Thanks, @fzimmer for ping me on the issue!

It's a tricky problem as 99% is technically correct but it sounds like it affects customers in highly regulated areas.

@nhxnguyen I'm just thinking out loud here, but maybe we could give them an option to exclude the new changes in the queue for a certain time (aligning with their RPO/RTO)?

Yes, that may be an idea! We could also think about the following :

We make it possible for a customer to define a RPO target in the UI
We measure the replication lag for data types
We display a new "RPO status" that would be "green" if the replication lag is lower than the target, yellow if it is outside by 10% or something and red if it is falling behind. This may give another indication that things are ok

WDYT?

We make it possible for a customer to define a RPO target in the UI

Yes, I really like the idea of letting the customer define a RPO target. It would be good if we could define a sensible default through testing on our reference architectures. I see a potential downside in that customers may set targets that Geo inherently has a hard time achieving.

@fzimmer @nhxnguyen If I understand it correctly if users want to set up an RPO target, it's one value per customer not different values for each secondary site. Then, I'm presuming that we could have a field to add/modify in the Geo settings menu.

I see a potential downside in that customers may set targets that Geo inherently has a hard time achieving.

We could put some tips in the UI (hint text) and also in the documentation - the suggested target from our side if that makes sense.

If I understand it correctly if users want to set up an RPO target, it's one value per customer not different values for each secondary site.

@sunjungp I think customers generally have one DR site. However, I suppose you could want to set different values for different sites. It may be best to start with more flexibility and allow someone to set per site at the start.
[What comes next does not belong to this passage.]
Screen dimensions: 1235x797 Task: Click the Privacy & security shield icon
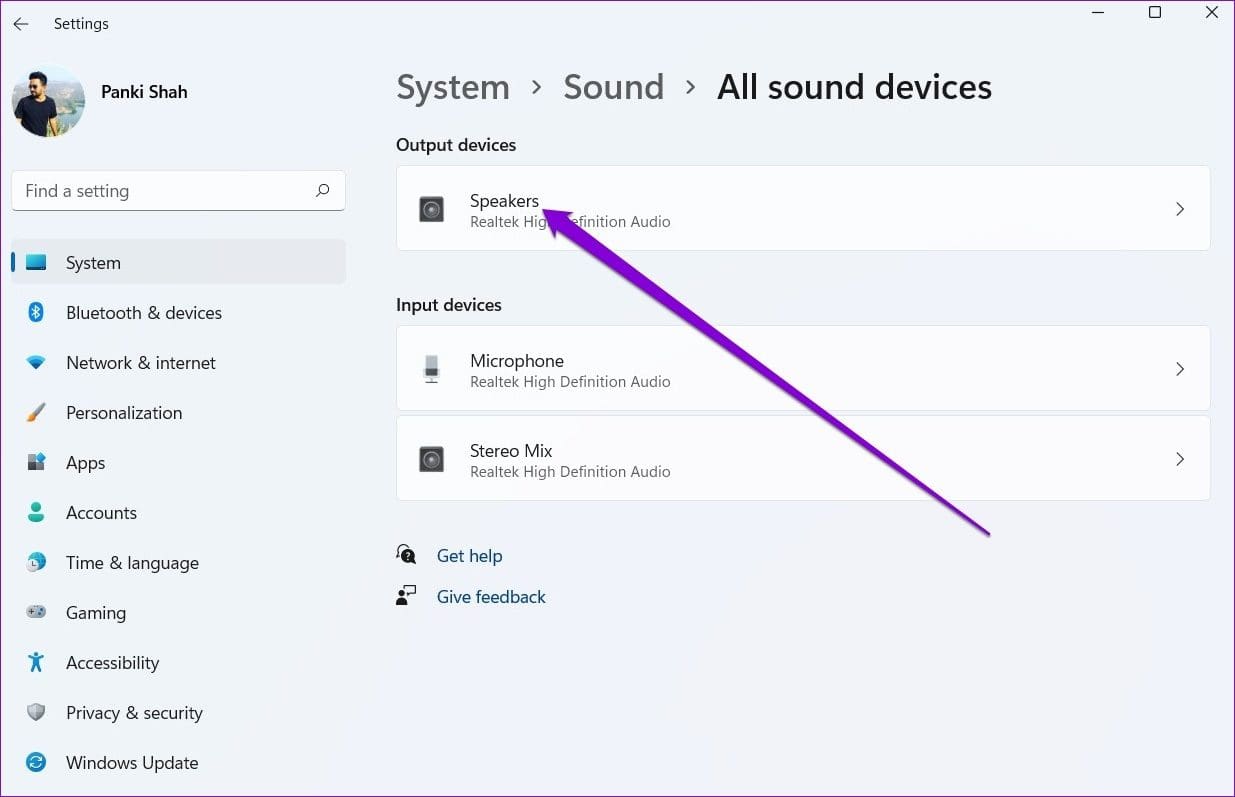click(x=36, y=713)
Curious what others think.

I think customers generally have one DR site. However, I suppose you could want to set different values for different sites. It may be best to start with more flexibility and allow someone to set per site at the start. Curious what others think.

The metrics will already be per secondary site, so I think a setting per site makes sense.

I see a potential downside in that customers may set targets that Geo inherently has a hard time achieving.

Agreed. Related to this, an RPO target sounds like an "alert threshold", while a "target" might be expected to adjust the behavior of synchronization. The underlying metric would already be available in Prometheus. And alerting can be set up, though I've never done it. But if we do add it to the UI, WDYT about a name like "alert threshold"?

Some more thoughts:

Each data type (and event type) can have different amounts of latency. E.g. If many 4GB package files are added at once, it could take a long time for a secondary to sync it all even though everything else is 100%. An admin might only care about RPO for Git repos and LFS objects. Depending on how we implement the metric(s), it might be doable to define an RPO per data type or event type, which could be valuable.
There may be some difficulties in implementing latency metrics. I have some open questions.
Future thought: Maybe we could add a "fully verified" RPO later

Maybe we should do a spike to add RPO related metric(s)? Perhaps we'll learn things that can beneficially influence the UI/UX or the amount of effort.

@mkozono great write up!

I agree that metrics should be per secondary site.

Each data type (and event type) can have different amounts of latency. E.g. If many 4GB package files are added at once, it could take a long time for a secondary to sync it all even though everything else is 100%. An admin might only care about RPO for Git repos and LFS objects. Depending on how we implement the metric(s), it might be doable to define an RPO per data type or event type, which could be valuable.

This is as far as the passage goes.